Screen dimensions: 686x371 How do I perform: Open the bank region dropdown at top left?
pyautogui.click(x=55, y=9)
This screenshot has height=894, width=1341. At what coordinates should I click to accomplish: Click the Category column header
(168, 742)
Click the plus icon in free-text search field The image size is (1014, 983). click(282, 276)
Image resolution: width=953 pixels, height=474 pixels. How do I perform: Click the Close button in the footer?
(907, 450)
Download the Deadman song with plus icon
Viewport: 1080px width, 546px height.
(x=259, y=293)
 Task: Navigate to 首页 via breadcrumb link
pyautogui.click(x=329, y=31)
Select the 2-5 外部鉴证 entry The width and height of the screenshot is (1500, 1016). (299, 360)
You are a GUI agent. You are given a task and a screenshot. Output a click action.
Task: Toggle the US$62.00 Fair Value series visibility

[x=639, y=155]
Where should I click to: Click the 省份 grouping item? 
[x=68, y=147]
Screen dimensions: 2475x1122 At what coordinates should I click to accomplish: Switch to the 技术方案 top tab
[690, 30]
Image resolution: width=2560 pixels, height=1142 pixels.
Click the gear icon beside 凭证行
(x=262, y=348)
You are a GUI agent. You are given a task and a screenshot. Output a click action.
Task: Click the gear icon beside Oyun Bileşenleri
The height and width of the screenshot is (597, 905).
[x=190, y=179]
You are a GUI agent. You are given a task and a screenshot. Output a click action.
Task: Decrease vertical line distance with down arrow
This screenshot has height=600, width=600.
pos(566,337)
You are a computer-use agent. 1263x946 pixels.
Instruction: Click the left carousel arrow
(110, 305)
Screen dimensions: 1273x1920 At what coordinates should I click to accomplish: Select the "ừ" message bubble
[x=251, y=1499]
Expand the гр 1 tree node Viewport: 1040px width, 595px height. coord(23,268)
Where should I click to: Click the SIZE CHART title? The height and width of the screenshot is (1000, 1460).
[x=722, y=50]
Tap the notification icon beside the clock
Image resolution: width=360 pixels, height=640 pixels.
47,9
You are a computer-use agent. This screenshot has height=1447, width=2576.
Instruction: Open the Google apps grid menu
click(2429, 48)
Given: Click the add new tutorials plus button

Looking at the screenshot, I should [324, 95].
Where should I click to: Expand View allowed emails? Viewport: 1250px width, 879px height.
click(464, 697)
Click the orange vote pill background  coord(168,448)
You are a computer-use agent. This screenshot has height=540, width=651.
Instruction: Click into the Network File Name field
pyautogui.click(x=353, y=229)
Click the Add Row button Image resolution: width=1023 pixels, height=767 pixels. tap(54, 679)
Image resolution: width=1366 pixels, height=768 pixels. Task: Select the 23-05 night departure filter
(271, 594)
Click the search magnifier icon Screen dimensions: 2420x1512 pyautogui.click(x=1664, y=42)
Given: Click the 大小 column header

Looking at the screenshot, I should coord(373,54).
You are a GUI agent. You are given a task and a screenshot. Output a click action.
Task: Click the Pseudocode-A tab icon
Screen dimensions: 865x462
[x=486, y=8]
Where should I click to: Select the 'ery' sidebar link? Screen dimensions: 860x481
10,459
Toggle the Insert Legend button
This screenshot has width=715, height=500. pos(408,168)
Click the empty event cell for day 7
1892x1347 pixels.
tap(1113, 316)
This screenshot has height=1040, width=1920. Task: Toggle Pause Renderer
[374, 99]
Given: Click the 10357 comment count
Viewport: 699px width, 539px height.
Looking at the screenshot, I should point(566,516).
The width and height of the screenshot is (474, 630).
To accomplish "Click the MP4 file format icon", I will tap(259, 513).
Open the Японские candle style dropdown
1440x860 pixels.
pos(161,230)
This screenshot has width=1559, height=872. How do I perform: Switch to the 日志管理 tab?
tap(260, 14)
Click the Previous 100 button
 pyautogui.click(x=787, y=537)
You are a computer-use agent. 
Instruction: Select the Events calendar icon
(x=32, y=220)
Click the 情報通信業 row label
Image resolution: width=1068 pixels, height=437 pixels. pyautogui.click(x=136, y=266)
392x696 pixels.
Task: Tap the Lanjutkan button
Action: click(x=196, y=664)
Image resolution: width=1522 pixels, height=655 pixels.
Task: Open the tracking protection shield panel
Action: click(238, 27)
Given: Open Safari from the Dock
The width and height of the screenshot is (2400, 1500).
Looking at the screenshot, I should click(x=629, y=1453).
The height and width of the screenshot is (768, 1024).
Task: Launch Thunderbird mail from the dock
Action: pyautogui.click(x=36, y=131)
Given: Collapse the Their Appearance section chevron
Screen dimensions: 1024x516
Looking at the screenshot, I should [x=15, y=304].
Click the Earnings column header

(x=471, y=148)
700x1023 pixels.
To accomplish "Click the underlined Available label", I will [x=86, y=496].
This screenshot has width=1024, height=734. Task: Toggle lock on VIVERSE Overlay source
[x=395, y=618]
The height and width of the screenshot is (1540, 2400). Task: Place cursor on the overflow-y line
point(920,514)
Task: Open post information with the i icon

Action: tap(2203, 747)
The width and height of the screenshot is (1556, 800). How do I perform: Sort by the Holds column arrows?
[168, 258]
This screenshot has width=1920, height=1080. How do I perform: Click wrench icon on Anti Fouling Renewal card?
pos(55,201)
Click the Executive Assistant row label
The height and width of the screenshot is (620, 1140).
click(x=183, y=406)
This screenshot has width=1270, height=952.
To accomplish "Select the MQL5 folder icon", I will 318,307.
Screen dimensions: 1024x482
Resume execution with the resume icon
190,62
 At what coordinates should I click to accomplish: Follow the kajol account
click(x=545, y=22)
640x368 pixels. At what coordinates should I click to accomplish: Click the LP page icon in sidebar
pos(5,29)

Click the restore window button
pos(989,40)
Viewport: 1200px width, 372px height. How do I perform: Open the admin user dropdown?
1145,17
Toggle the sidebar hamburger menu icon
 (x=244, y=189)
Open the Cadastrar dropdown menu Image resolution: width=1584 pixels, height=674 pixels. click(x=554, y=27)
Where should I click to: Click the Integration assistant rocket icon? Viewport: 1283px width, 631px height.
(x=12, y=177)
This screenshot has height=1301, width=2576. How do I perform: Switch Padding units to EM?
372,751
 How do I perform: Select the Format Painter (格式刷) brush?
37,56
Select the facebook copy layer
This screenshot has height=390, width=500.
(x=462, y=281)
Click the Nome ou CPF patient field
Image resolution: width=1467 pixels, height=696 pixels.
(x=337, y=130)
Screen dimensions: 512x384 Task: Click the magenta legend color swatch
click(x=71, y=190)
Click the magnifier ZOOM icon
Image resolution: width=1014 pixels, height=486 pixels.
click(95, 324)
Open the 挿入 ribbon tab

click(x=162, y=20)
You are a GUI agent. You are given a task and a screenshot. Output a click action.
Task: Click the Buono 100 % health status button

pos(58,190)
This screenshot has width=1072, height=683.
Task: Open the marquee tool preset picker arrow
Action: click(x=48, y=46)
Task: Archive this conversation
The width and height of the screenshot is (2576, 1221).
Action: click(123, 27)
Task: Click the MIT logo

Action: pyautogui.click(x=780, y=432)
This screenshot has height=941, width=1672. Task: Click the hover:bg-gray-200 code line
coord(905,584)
= = = =
* **What the task requires**: Please duplicate the data above, starting at the line that contains "This screenshot has height=1040, width=1920." and ending at the line that contains "Looking at the screenshot, I should point(566,516).", both included.

* **Full response**:
This screenshot has height=1040, width=1920. Task: Toggle Pause Renderer
[374, 99]
Given: Click the 10357 comment count
Viewport: 699px width, 539px height.
Looking at the screenshot, I should point(566,516).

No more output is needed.